- _WORK INSTRUCTIONS_: Across the whole listing, state how many lines include "text". Add nothing to that number.

- _TASK MATERIAL_:
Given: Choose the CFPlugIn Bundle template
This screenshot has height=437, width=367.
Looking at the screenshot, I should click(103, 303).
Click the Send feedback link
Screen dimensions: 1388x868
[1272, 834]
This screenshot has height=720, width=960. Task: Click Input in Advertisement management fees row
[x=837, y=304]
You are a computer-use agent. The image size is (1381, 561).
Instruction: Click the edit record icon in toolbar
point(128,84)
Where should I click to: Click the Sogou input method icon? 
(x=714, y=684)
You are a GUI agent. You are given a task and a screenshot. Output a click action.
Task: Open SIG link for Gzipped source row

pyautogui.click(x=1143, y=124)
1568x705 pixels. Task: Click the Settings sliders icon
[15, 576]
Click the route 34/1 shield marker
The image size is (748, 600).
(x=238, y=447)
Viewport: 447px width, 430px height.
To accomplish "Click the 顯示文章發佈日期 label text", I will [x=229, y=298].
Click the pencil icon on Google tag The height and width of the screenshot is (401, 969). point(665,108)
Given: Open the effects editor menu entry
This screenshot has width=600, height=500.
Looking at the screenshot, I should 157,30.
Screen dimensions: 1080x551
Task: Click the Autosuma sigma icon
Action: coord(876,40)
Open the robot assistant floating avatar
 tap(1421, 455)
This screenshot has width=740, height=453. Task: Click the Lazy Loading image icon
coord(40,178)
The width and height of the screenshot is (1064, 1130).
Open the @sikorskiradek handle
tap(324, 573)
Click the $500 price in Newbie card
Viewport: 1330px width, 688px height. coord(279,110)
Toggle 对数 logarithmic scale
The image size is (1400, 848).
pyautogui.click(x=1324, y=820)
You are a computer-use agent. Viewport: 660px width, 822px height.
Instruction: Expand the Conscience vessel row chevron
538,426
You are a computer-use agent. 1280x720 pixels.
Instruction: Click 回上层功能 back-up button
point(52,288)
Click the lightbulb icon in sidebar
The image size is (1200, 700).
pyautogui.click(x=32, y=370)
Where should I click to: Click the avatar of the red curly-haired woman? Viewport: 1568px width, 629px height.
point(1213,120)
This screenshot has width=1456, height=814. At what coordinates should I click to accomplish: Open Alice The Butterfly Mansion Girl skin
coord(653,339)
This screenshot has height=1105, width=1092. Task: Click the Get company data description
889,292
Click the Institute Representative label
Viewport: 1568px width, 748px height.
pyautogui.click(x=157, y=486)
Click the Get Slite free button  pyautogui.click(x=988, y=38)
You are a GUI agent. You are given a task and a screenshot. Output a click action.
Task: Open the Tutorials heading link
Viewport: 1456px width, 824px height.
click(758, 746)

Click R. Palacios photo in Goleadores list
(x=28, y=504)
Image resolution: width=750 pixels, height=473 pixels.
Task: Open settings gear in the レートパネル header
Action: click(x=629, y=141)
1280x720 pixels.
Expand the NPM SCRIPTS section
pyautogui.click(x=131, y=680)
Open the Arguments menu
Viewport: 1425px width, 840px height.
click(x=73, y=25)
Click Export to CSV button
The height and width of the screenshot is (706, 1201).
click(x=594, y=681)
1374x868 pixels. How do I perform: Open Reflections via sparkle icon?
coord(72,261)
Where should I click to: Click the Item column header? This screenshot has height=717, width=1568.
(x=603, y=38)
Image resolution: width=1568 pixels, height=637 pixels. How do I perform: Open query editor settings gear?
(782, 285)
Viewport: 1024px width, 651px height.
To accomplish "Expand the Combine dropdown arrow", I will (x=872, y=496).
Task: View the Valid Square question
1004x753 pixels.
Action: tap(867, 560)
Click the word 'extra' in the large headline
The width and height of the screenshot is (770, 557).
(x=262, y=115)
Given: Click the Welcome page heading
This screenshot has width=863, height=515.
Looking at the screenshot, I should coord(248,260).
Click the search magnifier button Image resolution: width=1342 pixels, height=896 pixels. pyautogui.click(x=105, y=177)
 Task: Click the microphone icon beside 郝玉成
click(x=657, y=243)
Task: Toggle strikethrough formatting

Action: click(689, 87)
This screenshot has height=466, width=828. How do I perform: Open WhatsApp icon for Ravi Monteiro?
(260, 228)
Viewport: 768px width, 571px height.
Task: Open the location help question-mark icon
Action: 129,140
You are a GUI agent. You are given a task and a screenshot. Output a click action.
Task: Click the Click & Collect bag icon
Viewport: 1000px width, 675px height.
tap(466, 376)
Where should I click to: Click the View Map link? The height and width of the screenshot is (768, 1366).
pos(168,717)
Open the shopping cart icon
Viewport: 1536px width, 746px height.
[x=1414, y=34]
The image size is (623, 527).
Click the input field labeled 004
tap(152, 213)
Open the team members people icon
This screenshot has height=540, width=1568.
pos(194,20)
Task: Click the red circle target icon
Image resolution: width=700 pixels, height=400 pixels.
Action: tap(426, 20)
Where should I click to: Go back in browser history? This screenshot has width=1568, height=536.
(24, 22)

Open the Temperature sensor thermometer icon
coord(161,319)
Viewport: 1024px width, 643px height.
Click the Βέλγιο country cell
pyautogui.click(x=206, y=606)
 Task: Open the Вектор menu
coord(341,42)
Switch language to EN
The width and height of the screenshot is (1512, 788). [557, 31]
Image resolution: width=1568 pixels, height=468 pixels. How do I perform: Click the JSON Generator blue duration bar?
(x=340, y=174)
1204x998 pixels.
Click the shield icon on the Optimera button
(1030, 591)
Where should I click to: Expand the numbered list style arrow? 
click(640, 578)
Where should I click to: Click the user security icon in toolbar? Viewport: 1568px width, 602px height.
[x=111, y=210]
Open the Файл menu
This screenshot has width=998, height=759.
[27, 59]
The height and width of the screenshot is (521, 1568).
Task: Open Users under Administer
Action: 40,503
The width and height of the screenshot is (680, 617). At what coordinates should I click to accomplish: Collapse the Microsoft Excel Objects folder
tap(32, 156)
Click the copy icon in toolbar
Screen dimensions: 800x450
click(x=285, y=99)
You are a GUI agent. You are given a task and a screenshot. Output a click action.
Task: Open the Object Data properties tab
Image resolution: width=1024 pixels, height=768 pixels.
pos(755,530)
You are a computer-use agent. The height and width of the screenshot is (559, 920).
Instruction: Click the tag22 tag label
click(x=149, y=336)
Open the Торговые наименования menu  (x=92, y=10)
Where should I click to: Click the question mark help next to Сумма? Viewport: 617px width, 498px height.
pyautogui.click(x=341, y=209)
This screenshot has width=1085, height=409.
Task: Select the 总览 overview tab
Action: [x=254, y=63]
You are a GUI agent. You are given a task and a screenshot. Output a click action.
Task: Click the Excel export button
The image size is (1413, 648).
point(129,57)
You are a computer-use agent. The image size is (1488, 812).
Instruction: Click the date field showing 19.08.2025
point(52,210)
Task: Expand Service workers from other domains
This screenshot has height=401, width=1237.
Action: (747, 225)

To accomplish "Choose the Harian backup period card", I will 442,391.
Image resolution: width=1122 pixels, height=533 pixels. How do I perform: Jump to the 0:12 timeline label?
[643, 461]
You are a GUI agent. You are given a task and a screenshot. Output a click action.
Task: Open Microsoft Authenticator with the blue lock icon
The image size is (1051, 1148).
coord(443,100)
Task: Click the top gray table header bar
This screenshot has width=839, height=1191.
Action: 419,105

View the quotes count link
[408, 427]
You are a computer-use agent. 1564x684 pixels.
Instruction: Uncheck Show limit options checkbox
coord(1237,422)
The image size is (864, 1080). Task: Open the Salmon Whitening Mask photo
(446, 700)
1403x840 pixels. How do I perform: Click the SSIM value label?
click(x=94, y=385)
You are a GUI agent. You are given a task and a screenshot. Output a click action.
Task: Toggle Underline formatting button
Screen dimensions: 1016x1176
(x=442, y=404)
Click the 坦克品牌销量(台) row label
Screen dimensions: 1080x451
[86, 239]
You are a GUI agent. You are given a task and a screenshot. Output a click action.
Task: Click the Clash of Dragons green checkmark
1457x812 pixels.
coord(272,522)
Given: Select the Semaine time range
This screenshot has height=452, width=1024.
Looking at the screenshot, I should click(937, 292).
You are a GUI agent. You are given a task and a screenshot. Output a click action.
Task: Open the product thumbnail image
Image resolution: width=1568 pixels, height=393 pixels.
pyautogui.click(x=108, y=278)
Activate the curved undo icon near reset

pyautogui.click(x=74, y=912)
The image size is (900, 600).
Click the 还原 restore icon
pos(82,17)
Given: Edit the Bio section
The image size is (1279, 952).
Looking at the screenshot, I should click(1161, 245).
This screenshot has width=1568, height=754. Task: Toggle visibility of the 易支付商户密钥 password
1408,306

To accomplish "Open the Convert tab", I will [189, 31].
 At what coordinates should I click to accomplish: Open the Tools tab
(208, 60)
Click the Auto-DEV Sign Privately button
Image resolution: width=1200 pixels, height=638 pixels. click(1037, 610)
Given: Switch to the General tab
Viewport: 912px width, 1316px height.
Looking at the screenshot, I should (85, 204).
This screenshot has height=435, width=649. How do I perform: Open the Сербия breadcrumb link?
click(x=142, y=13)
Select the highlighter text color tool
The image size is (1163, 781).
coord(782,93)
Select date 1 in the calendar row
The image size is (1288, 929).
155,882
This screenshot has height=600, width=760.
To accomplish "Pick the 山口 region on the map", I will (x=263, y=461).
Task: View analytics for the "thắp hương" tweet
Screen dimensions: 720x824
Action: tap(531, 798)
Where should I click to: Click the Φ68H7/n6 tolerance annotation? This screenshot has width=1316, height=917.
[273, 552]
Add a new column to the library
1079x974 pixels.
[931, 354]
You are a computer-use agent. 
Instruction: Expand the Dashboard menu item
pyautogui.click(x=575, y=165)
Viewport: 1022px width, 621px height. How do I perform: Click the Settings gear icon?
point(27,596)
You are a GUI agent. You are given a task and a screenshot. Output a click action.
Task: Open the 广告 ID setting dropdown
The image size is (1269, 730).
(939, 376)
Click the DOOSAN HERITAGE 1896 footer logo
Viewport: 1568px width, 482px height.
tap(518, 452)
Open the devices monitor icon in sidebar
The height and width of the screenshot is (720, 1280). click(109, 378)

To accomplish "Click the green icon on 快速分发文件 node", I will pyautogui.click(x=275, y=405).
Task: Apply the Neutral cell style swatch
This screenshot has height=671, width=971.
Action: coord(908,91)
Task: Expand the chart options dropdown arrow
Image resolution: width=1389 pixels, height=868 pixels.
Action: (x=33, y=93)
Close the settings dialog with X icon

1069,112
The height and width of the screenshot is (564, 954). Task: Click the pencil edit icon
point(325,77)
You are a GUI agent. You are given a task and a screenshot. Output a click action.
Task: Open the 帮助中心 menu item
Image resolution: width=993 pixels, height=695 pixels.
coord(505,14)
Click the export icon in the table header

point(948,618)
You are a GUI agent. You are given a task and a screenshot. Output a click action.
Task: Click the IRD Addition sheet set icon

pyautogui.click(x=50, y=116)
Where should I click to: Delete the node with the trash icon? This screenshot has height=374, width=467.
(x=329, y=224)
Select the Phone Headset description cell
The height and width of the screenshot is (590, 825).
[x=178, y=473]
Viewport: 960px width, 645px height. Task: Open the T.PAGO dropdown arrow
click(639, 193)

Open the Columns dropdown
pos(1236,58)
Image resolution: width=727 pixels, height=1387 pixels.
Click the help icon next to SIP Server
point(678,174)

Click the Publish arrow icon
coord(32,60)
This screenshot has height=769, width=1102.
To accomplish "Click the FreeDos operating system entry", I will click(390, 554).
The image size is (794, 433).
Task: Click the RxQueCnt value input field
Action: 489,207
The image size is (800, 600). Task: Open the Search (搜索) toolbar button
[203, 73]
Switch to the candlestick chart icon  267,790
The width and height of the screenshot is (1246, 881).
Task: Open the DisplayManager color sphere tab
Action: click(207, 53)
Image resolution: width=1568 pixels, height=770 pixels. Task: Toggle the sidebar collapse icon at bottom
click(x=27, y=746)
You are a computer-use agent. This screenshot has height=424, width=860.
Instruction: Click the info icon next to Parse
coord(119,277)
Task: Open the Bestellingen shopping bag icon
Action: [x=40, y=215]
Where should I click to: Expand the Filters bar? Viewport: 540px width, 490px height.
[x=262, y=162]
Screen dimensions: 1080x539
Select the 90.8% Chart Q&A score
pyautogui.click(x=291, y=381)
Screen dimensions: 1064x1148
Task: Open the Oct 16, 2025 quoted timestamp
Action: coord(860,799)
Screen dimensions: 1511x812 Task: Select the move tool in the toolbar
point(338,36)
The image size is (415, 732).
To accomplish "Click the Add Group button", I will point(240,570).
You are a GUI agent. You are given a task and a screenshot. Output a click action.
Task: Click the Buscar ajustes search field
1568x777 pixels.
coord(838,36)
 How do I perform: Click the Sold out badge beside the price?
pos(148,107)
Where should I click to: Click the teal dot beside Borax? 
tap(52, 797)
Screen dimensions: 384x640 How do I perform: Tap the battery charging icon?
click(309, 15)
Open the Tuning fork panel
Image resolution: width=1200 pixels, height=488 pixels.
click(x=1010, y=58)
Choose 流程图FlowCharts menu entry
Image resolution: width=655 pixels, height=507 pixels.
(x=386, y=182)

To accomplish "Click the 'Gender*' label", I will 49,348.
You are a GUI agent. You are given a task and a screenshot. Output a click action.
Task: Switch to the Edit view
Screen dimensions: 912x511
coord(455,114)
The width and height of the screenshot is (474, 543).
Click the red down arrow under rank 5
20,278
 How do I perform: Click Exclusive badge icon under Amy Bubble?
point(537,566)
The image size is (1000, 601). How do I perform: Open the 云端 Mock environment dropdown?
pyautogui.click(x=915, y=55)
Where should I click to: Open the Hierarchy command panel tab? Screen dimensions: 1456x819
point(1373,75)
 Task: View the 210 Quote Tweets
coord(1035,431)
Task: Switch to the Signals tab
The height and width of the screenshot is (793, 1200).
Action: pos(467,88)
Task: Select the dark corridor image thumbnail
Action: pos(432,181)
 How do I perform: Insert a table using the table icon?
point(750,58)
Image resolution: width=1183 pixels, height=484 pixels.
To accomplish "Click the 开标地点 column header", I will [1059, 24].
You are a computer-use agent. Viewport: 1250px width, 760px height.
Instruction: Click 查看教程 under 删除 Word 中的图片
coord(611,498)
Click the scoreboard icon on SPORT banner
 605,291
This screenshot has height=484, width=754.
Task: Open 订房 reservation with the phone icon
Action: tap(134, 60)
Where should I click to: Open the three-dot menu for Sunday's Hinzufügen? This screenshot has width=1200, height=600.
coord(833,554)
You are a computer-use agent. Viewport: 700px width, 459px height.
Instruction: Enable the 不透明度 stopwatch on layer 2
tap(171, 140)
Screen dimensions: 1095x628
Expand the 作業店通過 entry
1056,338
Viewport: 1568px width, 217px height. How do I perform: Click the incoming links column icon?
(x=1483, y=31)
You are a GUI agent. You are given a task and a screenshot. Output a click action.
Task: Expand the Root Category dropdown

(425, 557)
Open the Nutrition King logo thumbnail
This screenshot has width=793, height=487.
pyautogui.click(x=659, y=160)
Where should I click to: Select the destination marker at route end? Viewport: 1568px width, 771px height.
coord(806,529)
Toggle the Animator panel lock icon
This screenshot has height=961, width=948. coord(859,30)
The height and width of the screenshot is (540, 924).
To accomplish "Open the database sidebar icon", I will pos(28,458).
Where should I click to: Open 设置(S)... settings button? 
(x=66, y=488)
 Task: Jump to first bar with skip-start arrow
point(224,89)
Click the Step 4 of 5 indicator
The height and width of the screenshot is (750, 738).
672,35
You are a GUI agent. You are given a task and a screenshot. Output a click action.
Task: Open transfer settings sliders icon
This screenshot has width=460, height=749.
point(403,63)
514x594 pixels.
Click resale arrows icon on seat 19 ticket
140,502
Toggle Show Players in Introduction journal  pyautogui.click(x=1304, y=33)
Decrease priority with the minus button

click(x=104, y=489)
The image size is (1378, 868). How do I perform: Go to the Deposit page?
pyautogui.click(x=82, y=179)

- _SOLVED EXERCISE_: 2